Mr Whittaker also hosts a live question and answer session on social media every Wednesday for constituents.
We asked readers to send us their questions for Craig. Here are his answers to some of the most popular and intereresting ones:
Why did you decide to get into politics?
“My initial brush with politics came when I was a young boy. My dad was a big union man and was also a shop steward for his union, so ‘politics’ has been around me all of my life.
“It was because of my dad that I had always been interested in politics and after being involved in our local community in Heptonstall when our children were younger, I served on
Heptonstall Parish Council. From there I served on Calderdale MB Council and then became the MP.”
What are the best and worst bits about being an MP?
“The best part of being an MP is when I’m out visiting schools, businesses and holding surgeries. You get to see the best of our community and can also make a real difference to those lives who come for help at surgeries.
“The worst part of being an MP is when we have to take decisions on whether to send young men and women to war. I know emotions get very high at these times but it is quite often because the burden of responsibility is huge.”
Who is your political hero?
“Sir Robert Peel. He played a central role in making free trade a reality and set up a modern banking system.
“He also repealed the Corn Laws, which were a great burden on the average household at the time as the price of grain in this country was kept artificially high to the benefits of landowners.”
How did you feel the first time you stood up to speak in the House of Commons?

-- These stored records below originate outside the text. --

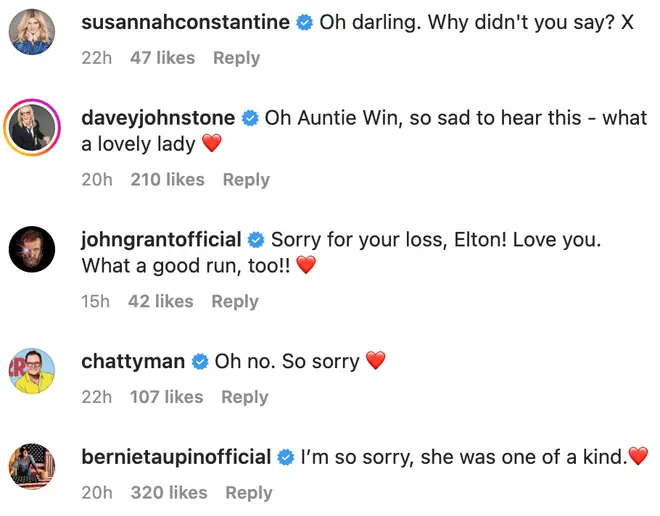Open susannahconstantine's profile picture

click(x=32, y=32)
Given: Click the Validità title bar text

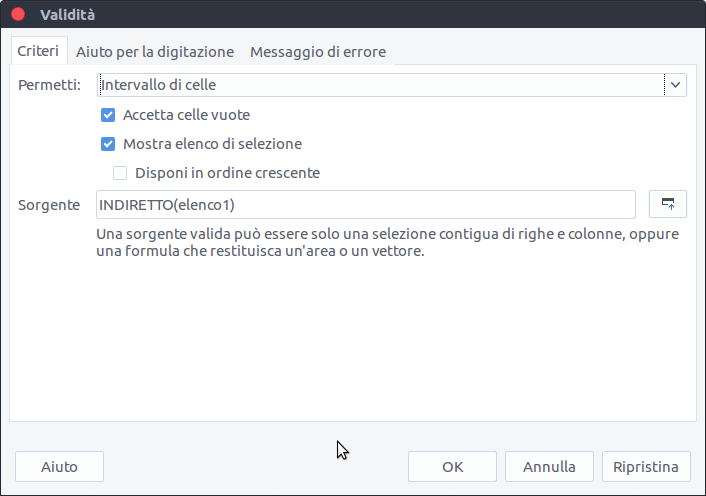Looking at the screenshot, I should pyautogui.click(x=68, y=15).
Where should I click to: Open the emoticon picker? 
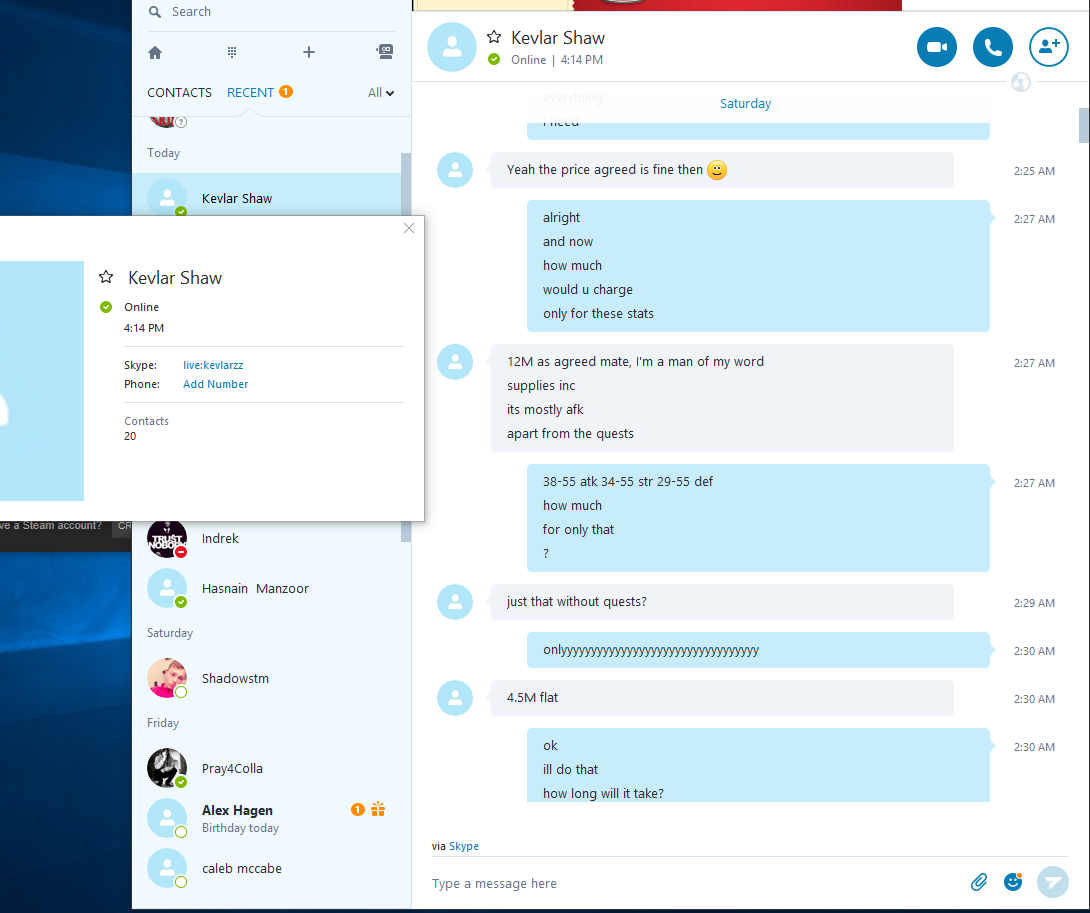click(x=1014, y=881)
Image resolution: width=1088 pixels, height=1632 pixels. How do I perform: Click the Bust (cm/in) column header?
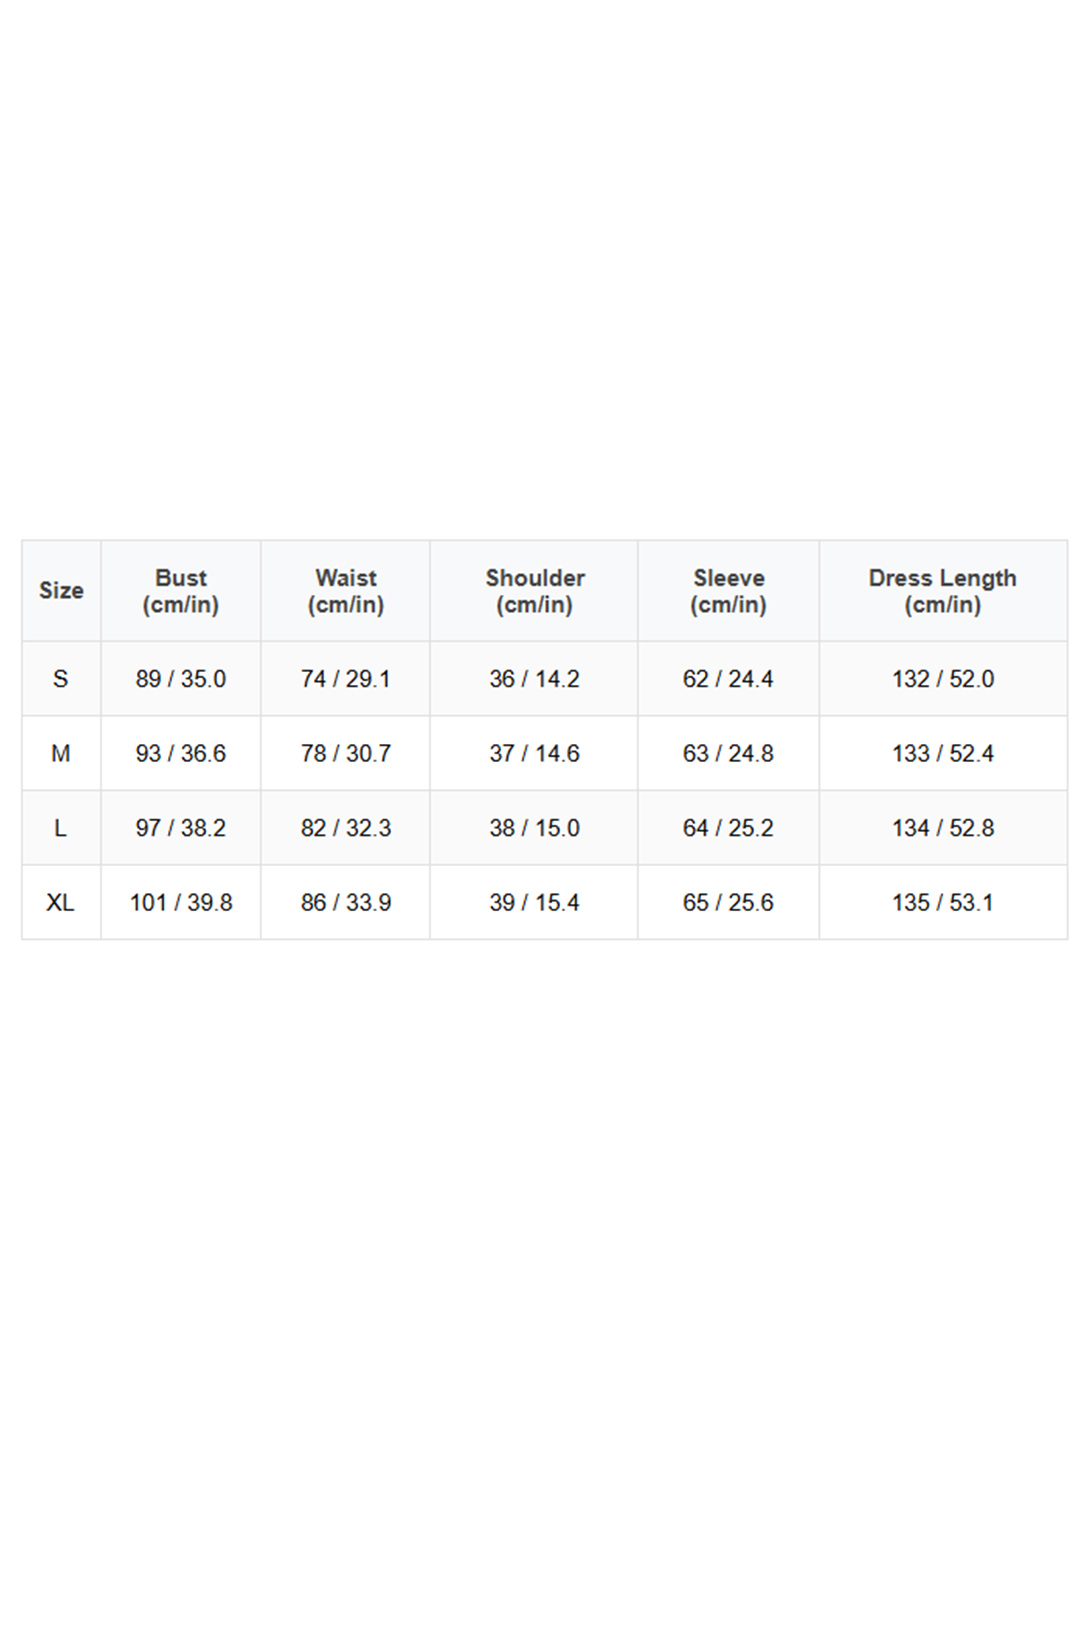181,591
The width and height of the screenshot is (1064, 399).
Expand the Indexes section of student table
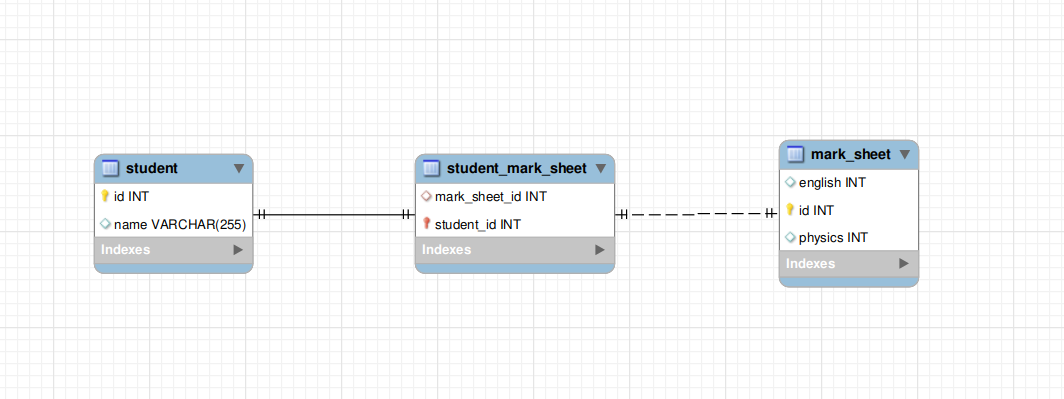point(238,250)
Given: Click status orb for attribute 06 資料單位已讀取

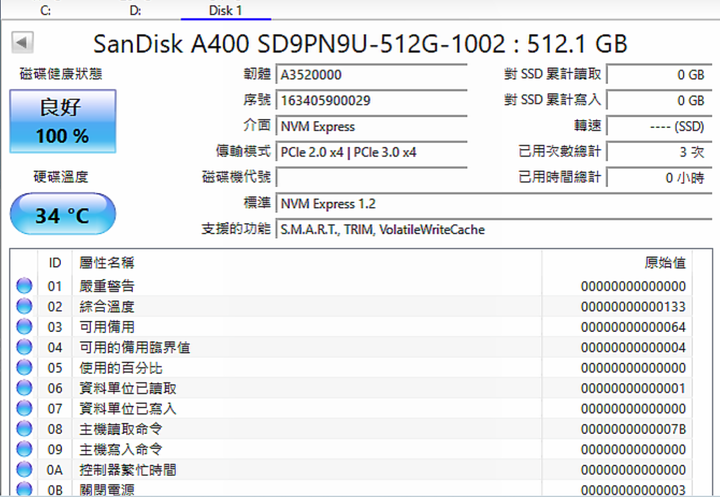Looking at the screenshot, I should click(x=24, y=388).
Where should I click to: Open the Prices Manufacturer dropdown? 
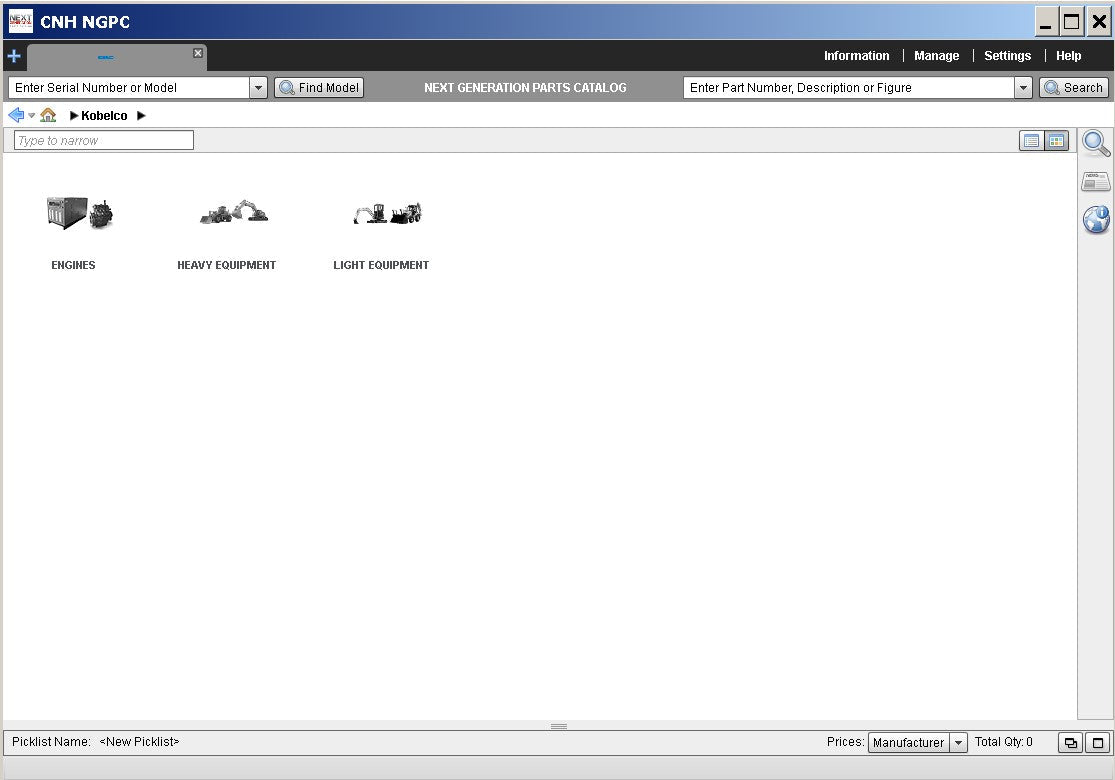pos(958,743)
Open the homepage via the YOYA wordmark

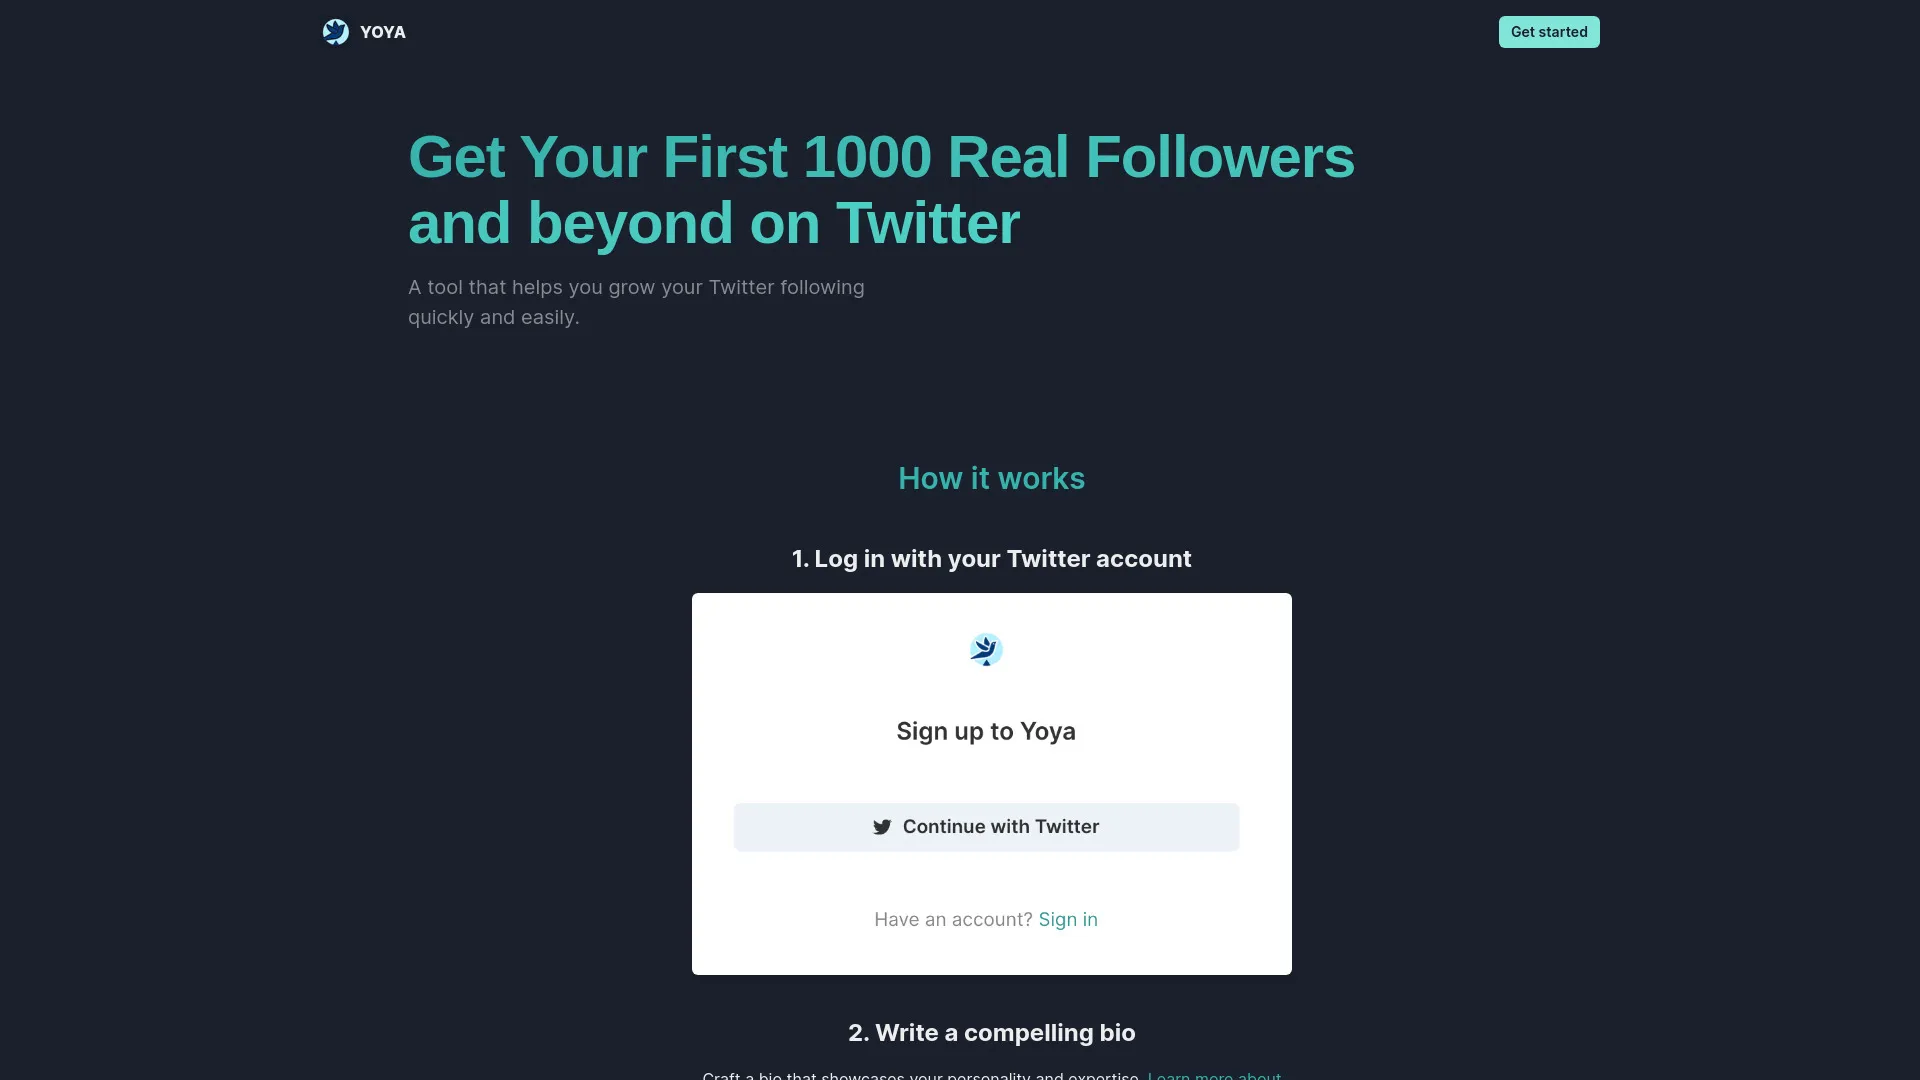(x=382, y=31)
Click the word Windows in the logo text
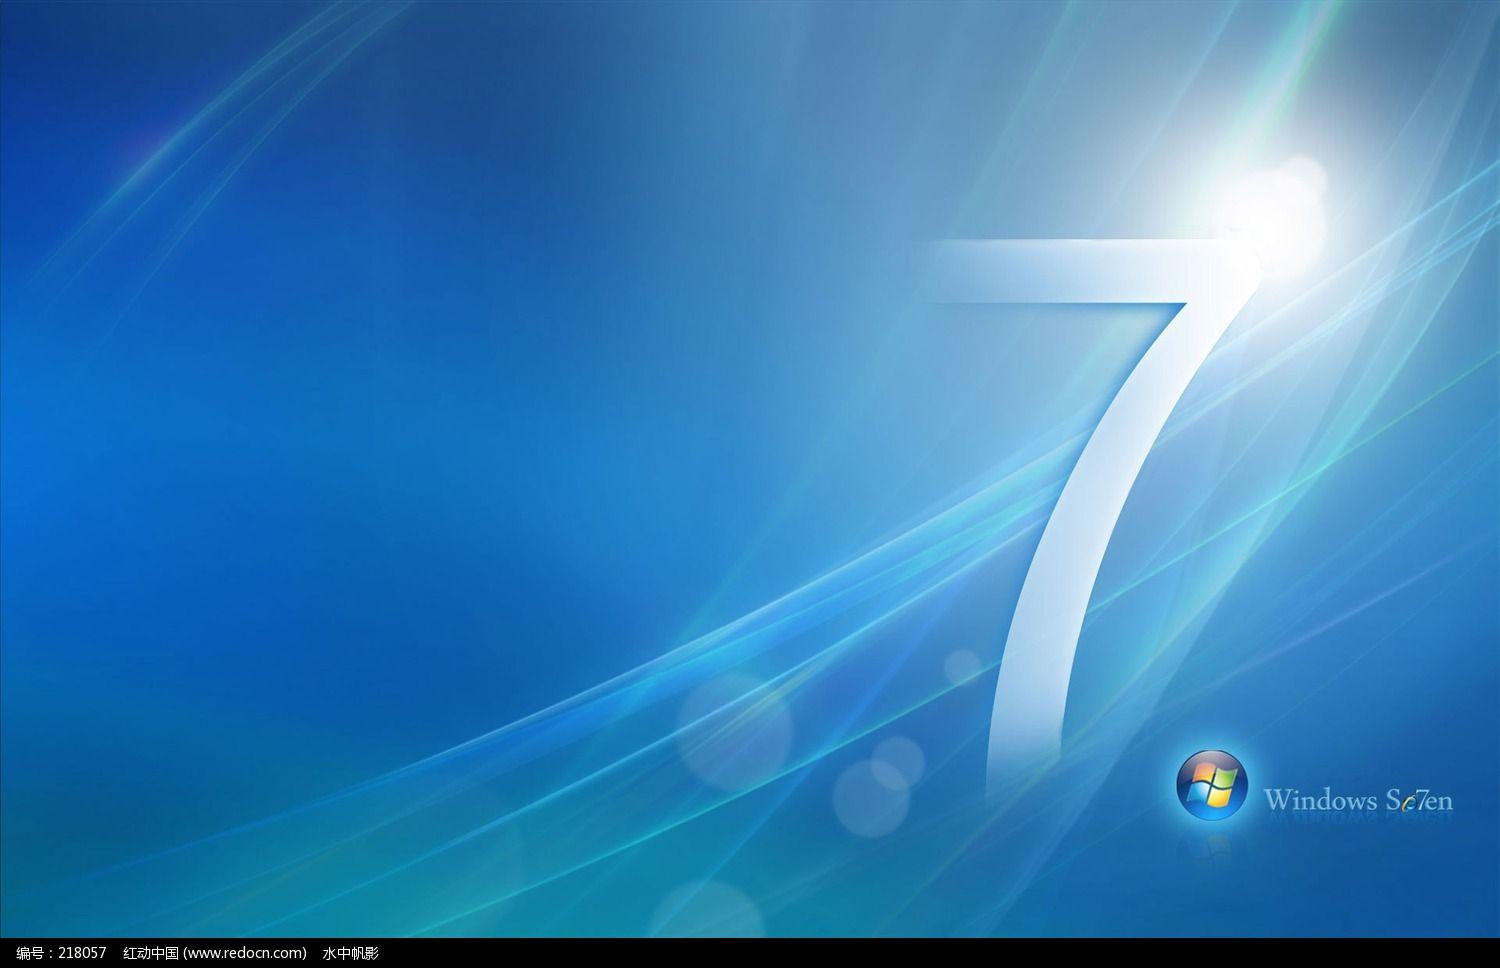This screenshot has height=968, width=1500. [1314, 800]
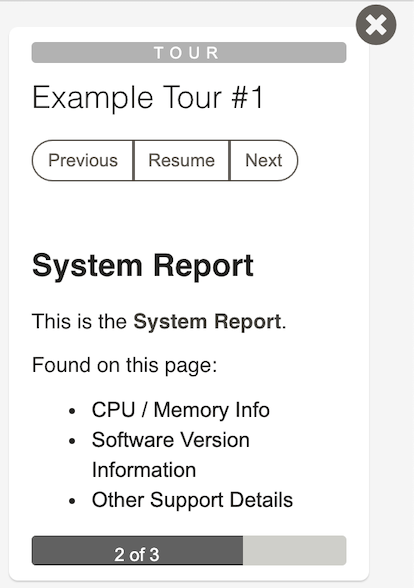The height and width of the screenshot is (588, 414).
Task: Click the large System Report heading
Action: (143, 267)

“Nervous! Having spoken many times before in the chamber of our local town hall, I thought I would be ok but the reality is that it is on a completely different level!”
Would you even consider joining the Labour party?
“Never! I would walk away from politics if I ever got to the stage of being so disgruntled.
“To ‘Cross the Floor’ so to speak, is a cowardly act and ultimately one of betrayal to the people who elected you.”
What are your views on the length of time Park Road was shut?
“It is diabolical and a woeful example, sadly, of the poor level of service we have come to expect from our local council! What is more annoying for our people locally is that the council have been dire at communication.”
What is the Government doing to help people with rising energy prices?
“There is quite a lot of help from Government. There is the £500m Household Support Fund, The Warm Homes Discount worth £140, Winter Fuel Payments of £200 for our 11.4m pensioners and The Energy Price Cap which saves each household over £100 a year.
“This on top of cold weather payments, again supporting our poorer households when the weather is below zero degrees.”
What are your views on reports of Downing Street parties that allegedly broke lockdown rules, and should Borish Johnson resign?
“I think there is much to answer for however, so much speculation and guess work is also involved here that I don’t think we yet know the truth. That is why I have said that we should wait until the full report from Sue Gray is published so we can make an informed decision.
“Similarly, I don’t think it is democratic that 360 MPs take that decision. Having fought four general elections, I strongly believe it is in the gift of the British public to decide whether the PM stays or not.
“In my view, that isn’t the job of 360 MP’s in Parliament to decide whether a very successful PM stays or goes.
“Let’s not forget he achieved the largest majority in a generation at the last general election which was only two years ago.”
Who would you back as the next leader of the Conservative Party?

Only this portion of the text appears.